BEGIN Source material

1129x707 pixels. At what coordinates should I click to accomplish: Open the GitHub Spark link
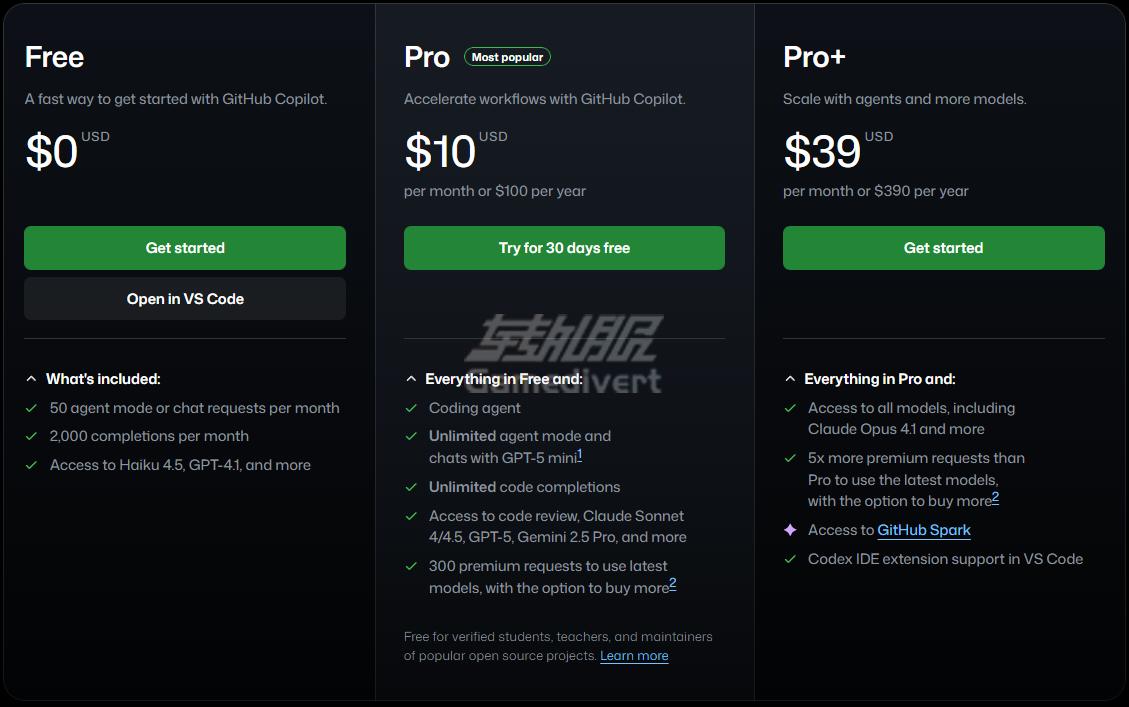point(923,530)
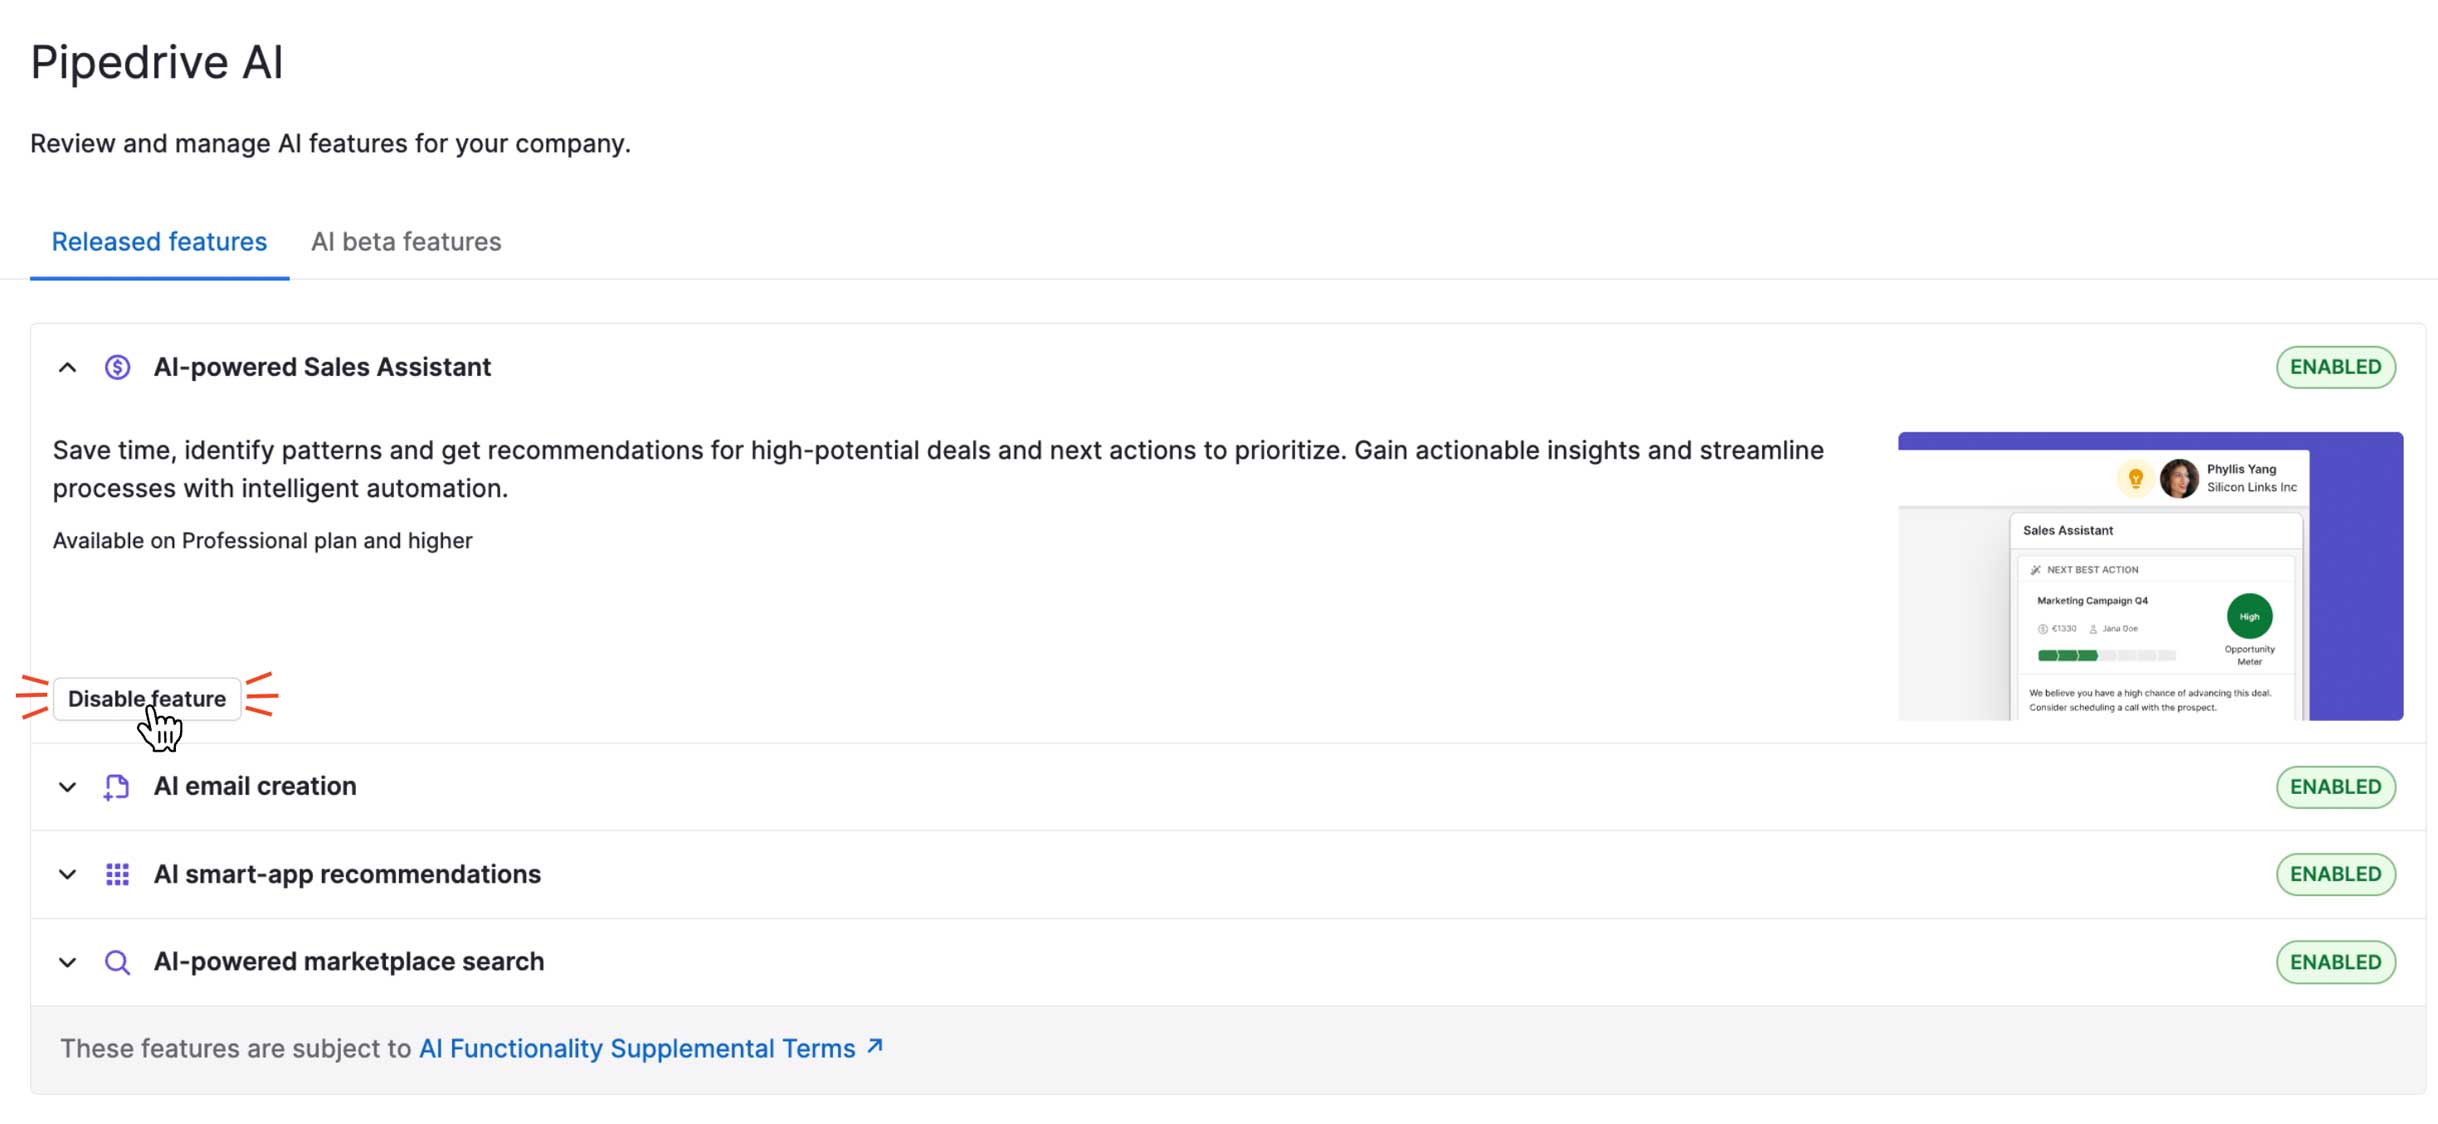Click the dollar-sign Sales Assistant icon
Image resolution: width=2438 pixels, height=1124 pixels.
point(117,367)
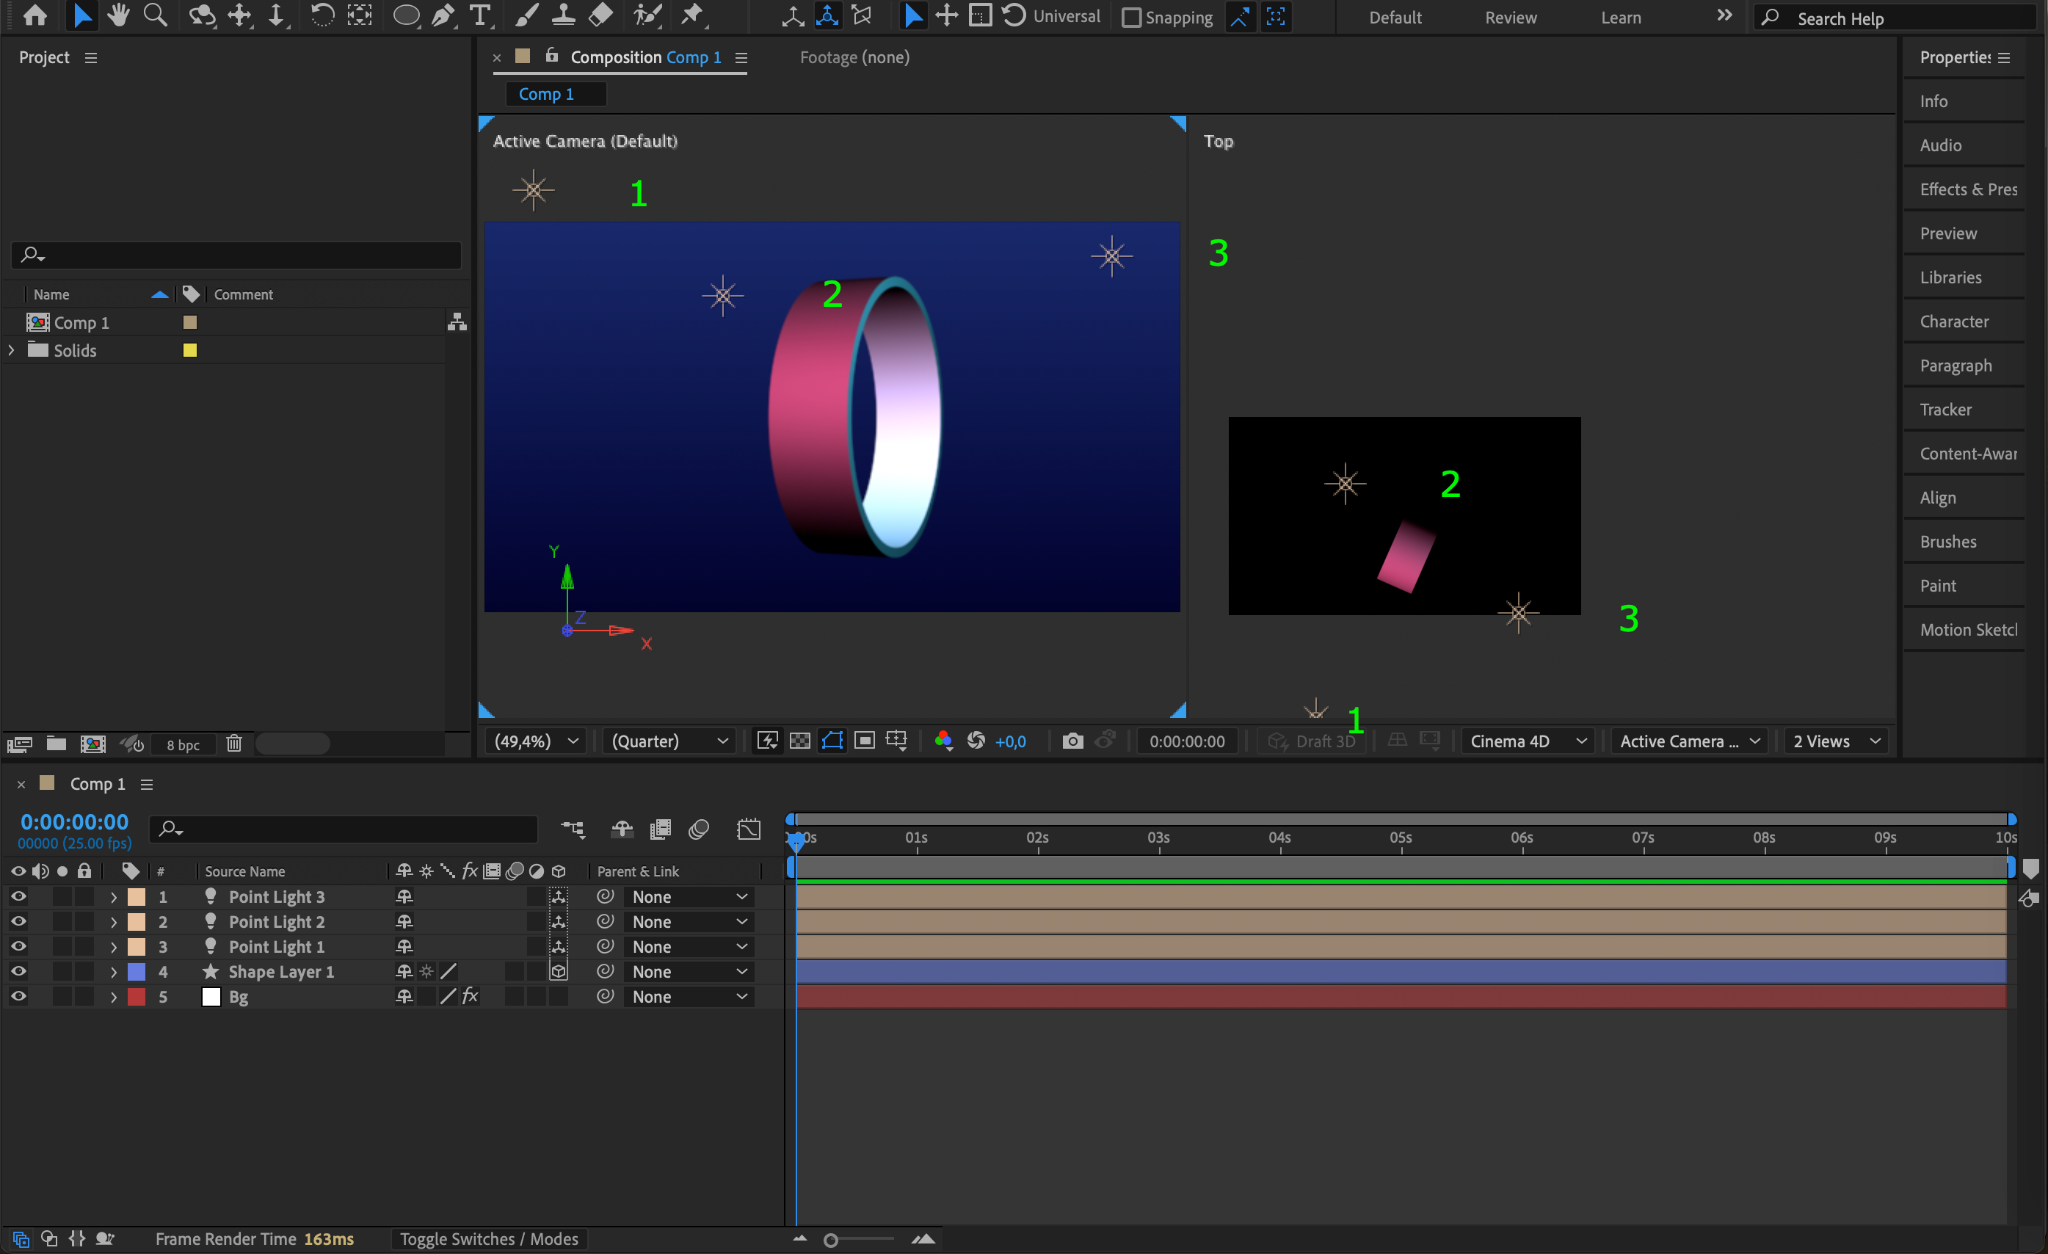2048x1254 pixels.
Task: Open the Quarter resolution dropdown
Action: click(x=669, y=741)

END Source material

*Task goal*: Please write out every line of the items above word for word, leaving out the pictures.

*Solution to the problem*:
1129x707 pixels. At what coordinates should I click to accomplish: Open the GitHub Spark link
point(923,530)
Click the dollar-sign Sales Assistant icon
Image resolution: width=2438 pixels, height=1124 pixels.
point(117,367)
2048x1254 pixels.
Task: Open the Quarter resolution dropdown
Action: click(x=669, y=741)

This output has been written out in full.